Publicado en: El Nacional
Por: Fernando Rodríguez
Como todo en estos tiempos tiende a globalizarse, por supuesto de una manera desorbitantemente desigual y en el caso del bienestar de la forma más desigual. Pero aquí no vamos a tratar sino de una faceta de uno de los más terribles males políticos, el fascismo.
Siempre ha sido muy dificultoso definir esa enfermedad social, a tal punto que Umberto Eco llegó a decir que no era ni siquiera una ideología coherente sino una suerte de conjunción de algunos rasgos heteróclitos que se dan desigualmente en los escenarios que afectan y a los cuales degradan y enferman gravemente. Para alertar sobre estos hizo una suerte de breve catálogo de los caracteres que permitan diagnosticarlo y tratar de combatirlo. Reconozco que no es la conceptuación más feliz del insigne pensador y que se puede llegar a definiciones algo más precisas. Sobre todo porque algunas reiteraciones de otras visiones –E. Traverso, sobre todo– permiten clasificaciones más orgánicas como la del fascismo clásico y el posfascismo que permiten explicar aparentes disonancias y variaciones.
El caso argentino de Milei me parece ejemplar de eso que algunos llaman posfascismo. Yo diría que la diferencia esencial de aquellos emblemáticos de Mussolini, Hitler o Franco, ya con matices diferenciales y no menores, es que el posfascismo mantiene, aun con un deterioro evidente y creciente, algunas estructuras y formas democráticas. Simplemente las elecciones, por ejemplo. Putin, Trump, Meloni, Orbán, Abascal, Maduro, Bolsonaro, Lukashenko, Le Pen, para limitarnos a ejemplos diversos de Occidente que no reniegan en principio de éstas. Las falsean en general burda y siniestramente y logran prolongarse antidemocráticamente en el poder, pero no las niegan. Esto les permite un juego más complejo y ventajoso, en el tablero propiamente fascista y en el de las democracias liberales.

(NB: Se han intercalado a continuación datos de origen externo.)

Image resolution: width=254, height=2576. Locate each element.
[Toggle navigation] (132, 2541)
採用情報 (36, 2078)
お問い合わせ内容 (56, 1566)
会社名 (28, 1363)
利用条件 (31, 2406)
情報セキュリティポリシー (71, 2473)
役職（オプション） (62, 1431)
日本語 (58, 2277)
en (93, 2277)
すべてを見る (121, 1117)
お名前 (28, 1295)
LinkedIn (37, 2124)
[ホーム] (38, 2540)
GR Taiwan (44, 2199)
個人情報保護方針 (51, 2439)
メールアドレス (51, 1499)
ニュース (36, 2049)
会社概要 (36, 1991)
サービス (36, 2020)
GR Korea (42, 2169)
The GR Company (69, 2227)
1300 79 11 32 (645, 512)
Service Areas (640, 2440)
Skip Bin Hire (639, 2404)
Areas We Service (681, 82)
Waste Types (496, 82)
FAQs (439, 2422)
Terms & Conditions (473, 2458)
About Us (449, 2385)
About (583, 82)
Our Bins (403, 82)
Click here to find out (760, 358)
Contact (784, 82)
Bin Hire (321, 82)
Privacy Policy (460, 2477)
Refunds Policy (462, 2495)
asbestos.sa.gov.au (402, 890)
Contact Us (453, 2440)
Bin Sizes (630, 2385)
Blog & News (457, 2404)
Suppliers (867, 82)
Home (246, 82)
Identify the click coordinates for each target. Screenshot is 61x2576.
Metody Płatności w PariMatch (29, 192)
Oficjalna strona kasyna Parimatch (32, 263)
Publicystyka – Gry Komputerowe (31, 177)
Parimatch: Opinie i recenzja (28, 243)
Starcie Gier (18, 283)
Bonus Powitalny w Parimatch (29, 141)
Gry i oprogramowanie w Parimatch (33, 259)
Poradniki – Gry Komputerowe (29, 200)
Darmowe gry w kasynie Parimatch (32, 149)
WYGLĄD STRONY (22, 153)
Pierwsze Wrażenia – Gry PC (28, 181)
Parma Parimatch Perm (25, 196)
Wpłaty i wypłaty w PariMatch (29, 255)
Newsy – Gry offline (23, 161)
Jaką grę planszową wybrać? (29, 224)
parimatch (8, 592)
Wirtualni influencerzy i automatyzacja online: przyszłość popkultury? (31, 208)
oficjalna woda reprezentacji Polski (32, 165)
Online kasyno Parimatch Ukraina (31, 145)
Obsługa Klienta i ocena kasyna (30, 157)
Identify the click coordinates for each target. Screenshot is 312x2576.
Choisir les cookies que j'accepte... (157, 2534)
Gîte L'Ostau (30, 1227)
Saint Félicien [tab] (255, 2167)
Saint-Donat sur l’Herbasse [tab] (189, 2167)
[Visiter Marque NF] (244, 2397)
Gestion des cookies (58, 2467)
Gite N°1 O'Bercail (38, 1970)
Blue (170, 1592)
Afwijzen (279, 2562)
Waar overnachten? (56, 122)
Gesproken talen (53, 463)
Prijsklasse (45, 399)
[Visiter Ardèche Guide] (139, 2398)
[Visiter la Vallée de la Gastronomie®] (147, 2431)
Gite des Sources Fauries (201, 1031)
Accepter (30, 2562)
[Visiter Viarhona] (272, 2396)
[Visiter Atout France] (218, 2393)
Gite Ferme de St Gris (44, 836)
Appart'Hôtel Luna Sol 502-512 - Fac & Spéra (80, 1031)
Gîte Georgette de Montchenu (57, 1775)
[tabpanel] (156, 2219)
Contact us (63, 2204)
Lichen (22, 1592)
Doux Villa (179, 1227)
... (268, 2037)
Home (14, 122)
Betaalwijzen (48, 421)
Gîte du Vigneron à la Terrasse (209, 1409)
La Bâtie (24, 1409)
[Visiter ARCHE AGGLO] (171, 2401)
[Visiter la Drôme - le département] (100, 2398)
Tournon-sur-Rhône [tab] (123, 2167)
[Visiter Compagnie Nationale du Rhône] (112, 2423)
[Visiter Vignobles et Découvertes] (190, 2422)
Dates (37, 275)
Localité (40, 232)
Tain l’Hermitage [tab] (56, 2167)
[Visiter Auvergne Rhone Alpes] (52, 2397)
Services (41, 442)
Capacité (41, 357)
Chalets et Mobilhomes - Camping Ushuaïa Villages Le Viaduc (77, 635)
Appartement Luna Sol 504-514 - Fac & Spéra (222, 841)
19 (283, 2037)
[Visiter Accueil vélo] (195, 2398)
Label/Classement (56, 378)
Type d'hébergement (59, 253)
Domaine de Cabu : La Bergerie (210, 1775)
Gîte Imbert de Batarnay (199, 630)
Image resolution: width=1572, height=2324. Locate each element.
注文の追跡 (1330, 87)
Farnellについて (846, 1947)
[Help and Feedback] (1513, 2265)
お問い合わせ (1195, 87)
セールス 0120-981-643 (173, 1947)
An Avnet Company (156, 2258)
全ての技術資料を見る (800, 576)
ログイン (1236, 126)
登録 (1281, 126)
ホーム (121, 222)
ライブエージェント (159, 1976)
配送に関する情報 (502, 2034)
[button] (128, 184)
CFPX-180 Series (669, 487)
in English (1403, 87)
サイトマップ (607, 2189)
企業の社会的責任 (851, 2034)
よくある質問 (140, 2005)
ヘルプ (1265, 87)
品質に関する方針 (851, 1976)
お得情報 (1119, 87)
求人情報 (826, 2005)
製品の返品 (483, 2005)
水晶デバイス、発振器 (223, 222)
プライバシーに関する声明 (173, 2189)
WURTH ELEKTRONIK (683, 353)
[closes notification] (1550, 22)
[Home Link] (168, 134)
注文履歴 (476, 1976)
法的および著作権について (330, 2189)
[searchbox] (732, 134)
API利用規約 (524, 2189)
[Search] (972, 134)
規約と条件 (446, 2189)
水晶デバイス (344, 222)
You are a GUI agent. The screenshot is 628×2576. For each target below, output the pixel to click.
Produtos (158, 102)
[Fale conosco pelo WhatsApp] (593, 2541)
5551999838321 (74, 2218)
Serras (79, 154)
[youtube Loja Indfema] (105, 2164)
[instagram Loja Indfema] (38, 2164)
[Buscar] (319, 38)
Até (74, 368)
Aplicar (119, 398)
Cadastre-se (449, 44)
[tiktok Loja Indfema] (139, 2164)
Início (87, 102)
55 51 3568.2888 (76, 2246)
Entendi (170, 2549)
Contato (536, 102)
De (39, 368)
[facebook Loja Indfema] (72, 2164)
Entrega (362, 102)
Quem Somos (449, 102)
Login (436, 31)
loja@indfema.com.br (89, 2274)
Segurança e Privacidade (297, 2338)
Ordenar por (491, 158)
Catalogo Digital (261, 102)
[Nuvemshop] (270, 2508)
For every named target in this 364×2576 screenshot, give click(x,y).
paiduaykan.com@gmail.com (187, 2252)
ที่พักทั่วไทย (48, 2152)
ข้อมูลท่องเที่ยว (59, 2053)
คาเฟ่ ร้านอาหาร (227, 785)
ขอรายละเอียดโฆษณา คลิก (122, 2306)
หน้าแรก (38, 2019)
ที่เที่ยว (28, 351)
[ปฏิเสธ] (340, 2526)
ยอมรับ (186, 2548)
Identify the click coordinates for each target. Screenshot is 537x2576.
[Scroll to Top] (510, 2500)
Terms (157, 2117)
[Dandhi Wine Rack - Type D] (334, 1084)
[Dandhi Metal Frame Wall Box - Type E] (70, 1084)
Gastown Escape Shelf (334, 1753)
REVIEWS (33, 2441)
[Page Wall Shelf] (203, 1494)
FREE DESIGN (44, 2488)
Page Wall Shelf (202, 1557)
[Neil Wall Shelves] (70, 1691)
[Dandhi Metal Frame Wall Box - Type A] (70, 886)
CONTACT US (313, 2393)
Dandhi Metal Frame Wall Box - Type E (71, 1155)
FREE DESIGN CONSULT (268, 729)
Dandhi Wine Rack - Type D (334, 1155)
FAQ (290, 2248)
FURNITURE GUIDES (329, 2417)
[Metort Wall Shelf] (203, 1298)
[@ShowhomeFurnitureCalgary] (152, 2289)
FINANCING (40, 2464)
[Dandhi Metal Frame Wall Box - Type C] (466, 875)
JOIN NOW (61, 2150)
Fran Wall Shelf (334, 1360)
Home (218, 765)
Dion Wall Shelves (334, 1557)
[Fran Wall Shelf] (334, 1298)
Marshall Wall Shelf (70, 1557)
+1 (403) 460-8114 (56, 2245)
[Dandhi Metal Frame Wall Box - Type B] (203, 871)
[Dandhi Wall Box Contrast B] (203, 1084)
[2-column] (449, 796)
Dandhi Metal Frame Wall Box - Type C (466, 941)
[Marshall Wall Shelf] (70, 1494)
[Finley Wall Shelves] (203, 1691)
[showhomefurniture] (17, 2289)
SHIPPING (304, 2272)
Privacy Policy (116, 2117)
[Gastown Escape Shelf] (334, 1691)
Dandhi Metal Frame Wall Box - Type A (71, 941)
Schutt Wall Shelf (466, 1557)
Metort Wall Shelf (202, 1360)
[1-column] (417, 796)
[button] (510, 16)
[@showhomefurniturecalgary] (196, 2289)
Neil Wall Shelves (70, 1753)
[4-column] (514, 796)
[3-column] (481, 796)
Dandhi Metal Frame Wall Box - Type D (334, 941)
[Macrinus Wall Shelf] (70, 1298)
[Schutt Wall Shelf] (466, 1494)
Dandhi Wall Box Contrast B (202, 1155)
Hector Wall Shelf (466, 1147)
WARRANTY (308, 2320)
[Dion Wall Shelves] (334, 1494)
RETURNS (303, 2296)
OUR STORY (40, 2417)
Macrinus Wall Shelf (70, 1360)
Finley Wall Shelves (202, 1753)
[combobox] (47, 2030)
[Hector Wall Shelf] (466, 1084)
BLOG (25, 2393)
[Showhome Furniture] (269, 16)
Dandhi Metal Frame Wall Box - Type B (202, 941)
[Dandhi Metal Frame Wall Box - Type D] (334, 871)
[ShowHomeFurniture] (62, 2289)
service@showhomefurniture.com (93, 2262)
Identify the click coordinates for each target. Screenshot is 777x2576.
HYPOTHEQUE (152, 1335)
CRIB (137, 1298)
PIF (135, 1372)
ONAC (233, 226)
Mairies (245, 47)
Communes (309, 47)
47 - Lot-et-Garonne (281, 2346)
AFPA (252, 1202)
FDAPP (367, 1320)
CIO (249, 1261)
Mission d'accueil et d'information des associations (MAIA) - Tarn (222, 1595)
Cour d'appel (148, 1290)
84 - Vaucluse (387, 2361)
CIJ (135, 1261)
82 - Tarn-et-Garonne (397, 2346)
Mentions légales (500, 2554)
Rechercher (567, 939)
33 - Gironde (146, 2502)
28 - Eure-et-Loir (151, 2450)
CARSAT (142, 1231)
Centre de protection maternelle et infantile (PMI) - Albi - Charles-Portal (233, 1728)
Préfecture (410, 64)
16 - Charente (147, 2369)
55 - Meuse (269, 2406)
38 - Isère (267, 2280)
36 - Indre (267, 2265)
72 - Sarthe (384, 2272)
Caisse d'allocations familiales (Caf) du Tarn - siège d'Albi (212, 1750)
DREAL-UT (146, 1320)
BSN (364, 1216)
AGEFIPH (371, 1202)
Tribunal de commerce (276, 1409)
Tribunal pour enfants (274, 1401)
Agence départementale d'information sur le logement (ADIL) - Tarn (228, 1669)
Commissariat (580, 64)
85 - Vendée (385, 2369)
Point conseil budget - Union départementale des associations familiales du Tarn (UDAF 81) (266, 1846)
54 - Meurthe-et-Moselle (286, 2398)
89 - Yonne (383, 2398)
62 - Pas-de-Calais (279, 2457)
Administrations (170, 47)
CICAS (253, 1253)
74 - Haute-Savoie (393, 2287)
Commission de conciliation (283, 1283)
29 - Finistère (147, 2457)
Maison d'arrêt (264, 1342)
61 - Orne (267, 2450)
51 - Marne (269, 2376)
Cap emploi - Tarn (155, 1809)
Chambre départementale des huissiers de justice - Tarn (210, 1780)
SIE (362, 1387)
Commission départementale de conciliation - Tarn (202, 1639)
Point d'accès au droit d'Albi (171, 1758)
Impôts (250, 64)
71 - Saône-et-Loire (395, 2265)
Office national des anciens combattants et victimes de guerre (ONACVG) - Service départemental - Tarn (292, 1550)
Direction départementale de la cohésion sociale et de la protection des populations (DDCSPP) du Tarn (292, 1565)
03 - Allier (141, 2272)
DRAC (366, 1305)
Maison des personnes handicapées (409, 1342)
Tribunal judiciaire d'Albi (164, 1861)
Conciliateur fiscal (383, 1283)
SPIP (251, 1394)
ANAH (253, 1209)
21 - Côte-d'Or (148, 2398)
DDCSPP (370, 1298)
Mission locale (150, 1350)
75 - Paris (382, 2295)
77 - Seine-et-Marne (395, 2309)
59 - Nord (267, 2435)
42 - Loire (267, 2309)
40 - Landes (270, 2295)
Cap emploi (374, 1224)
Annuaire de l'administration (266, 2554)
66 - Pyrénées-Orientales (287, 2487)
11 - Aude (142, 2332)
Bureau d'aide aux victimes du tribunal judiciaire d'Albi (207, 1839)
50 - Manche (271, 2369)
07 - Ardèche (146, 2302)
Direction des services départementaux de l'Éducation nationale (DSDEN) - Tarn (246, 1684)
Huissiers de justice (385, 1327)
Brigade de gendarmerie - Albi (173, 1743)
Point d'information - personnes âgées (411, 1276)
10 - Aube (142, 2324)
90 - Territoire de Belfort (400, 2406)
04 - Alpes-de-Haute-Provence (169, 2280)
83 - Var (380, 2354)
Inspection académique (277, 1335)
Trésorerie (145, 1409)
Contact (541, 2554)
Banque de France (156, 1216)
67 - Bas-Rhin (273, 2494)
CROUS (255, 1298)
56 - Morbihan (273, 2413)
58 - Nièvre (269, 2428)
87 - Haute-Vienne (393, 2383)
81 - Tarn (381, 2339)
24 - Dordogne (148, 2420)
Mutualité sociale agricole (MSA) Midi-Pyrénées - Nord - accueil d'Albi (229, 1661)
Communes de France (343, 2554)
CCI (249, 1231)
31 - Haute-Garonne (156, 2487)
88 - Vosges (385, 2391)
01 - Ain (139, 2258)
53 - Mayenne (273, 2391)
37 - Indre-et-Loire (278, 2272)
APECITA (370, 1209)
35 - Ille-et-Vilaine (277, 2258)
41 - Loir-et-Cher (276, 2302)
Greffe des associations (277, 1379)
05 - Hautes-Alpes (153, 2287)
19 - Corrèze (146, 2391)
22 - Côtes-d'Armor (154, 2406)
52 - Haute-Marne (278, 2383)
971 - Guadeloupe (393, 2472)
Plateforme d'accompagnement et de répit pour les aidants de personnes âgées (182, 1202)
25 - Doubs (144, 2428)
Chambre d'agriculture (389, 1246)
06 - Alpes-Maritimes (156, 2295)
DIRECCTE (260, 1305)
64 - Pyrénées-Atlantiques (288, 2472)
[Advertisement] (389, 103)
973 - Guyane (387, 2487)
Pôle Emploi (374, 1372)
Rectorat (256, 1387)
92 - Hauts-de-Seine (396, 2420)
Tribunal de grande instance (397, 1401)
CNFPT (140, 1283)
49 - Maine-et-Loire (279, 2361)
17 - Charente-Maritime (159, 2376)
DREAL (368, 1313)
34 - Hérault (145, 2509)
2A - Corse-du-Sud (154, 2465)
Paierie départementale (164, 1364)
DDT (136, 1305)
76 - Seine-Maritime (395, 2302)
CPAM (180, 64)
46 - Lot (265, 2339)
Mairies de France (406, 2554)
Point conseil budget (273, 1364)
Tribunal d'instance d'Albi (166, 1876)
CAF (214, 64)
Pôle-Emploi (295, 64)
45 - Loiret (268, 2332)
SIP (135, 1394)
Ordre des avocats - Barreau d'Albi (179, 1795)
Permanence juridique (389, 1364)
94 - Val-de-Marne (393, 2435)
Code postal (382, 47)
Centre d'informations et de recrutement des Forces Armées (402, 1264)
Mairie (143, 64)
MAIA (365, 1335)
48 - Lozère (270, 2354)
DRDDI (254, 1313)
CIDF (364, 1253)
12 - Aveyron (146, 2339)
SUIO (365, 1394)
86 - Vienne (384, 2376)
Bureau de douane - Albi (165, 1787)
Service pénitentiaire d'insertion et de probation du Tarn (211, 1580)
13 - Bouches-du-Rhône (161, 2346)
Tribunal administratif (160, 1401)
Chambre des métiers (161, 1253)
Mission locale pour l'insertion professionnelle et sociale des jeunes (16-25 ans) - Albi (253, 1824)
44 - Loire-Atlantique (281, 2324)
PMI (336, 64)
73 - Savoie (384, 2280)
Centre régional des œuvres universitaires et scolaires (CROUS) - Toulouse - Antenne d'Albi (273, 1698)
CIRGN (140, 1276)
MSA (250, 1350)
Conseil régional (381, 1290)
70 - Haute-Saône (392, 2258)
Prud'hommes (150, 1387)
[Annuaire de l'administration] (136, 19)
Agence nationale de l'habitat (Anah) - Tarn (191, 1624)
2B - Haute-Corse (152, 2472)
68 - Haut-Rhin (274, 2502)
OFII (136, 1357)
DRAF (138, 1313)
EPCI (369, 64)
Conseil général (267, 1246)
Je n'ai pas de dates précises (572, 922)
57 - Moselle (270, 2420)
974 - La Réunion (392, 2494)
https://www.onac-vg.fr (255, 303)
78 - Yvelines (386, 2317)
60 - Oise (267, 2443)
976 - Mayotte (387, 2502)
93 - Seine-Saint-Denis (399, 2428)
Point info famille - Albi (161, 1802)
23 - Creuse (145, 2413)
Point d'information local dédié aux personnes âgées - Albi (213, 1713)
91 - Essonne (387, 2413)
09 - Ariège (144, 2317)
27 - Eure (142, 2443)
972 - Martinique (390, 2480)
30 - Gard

Pero pocos como Milei, un claro ejemplo, que sin duda presenta trastornos conductuales agudos, pero también bastante pericia por lograr algunos fines. Su pasión por los fascistas más o menos confesos es notable. Lo último es que le va a hacer una visita presidencial a Abascal de Vox, sin pasar por la Moncloa, ni siquiera por los lados del muy reaccionario PP, amante de la ultraderecha. Sus relaciones con la Meloni son también muy románticamente explícitas. Y ya hizo su debut con Trump, rendido a sus pies. El título de ultraderechista y fascistoide y otros clásicos se le aplica entonces con comodidad y verazmente. Pero a su vez puede decir que sus aliados mayores son y serán Estados Unidos o Israel, el primero se refiere a Trump o al menos sus republicanos y empresarios, estos últimos a la manera de su veneración por E. Musk, no los demócratas estatistas, como Biden. Pero en ambos casos, y los elogios de algunos de sus primos neoliberales más cuerdos, son tenidas por demócratas liberales, al menos formalmente hablando. O hasta puede hablar con el papa Francisco, a quien había insultado gravemente, por izquierdista. Al fin y al cabo, no hay que olvidar que es un neoliberal patológico y un anarquista de circo.
No pretendo abundar en las características del personaje. Pero creo que basta lo dicho para apuntar a cierta ventajosa flexibilidad internacional de los neofascistas. La posibilidad de redefinirlos y, a lo mejor, una de las claves de su notorio crecimiento, por aquí y por allá.